(Stored entries)
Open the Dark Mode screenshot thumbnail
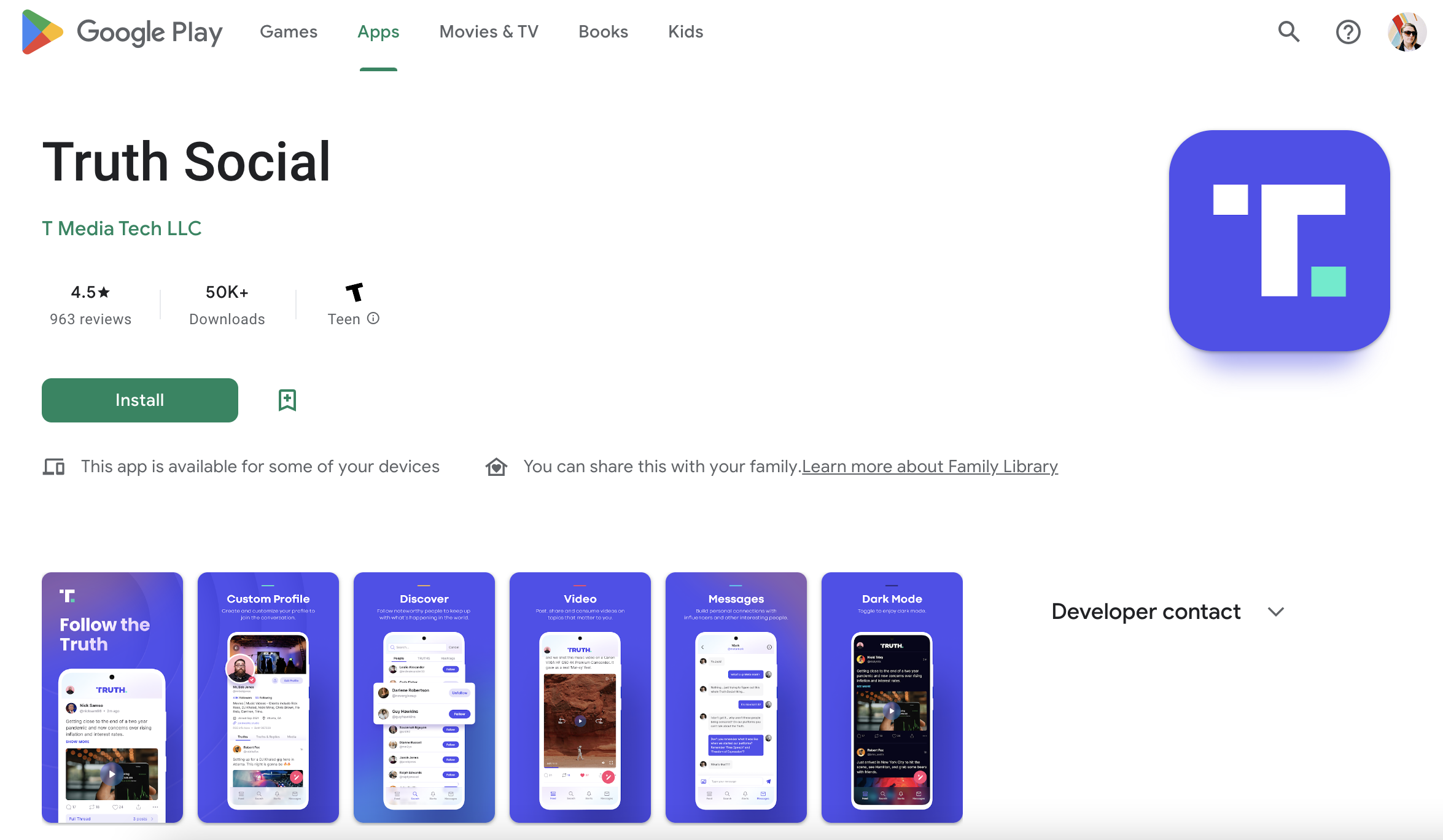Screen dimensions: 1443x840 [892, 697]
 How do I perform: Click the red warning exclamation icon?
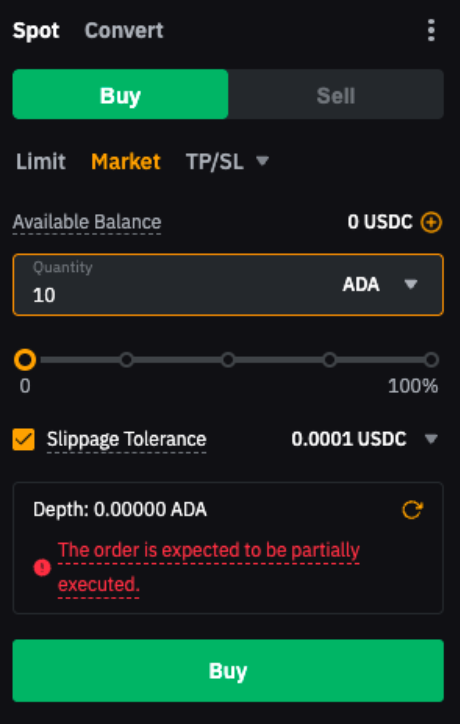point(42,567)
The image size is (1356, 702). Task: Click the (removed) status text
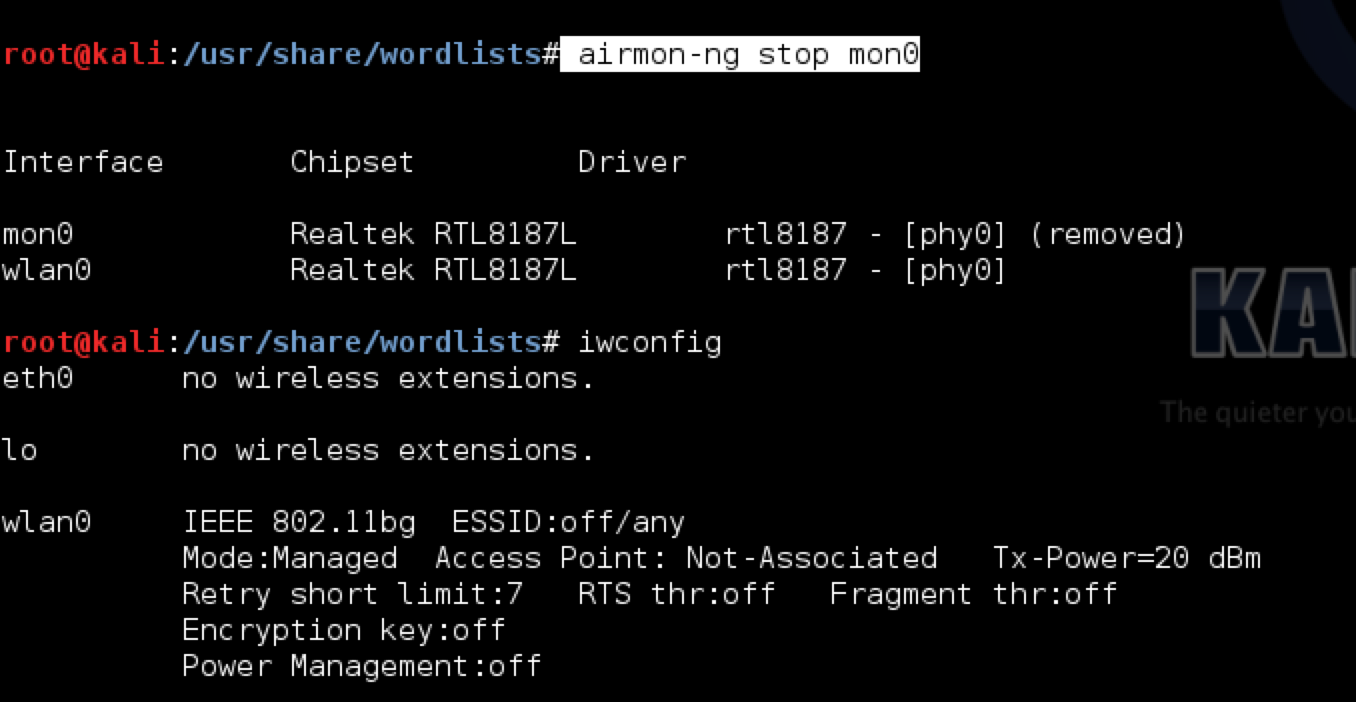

What you will do
List each line of the entries above that contains the word "Click", copying every such line in full.

Complete answer
 How do I perform: Click the red warning exclamation icon?
The image size is (1356, 702). Task: Click the (removed) status text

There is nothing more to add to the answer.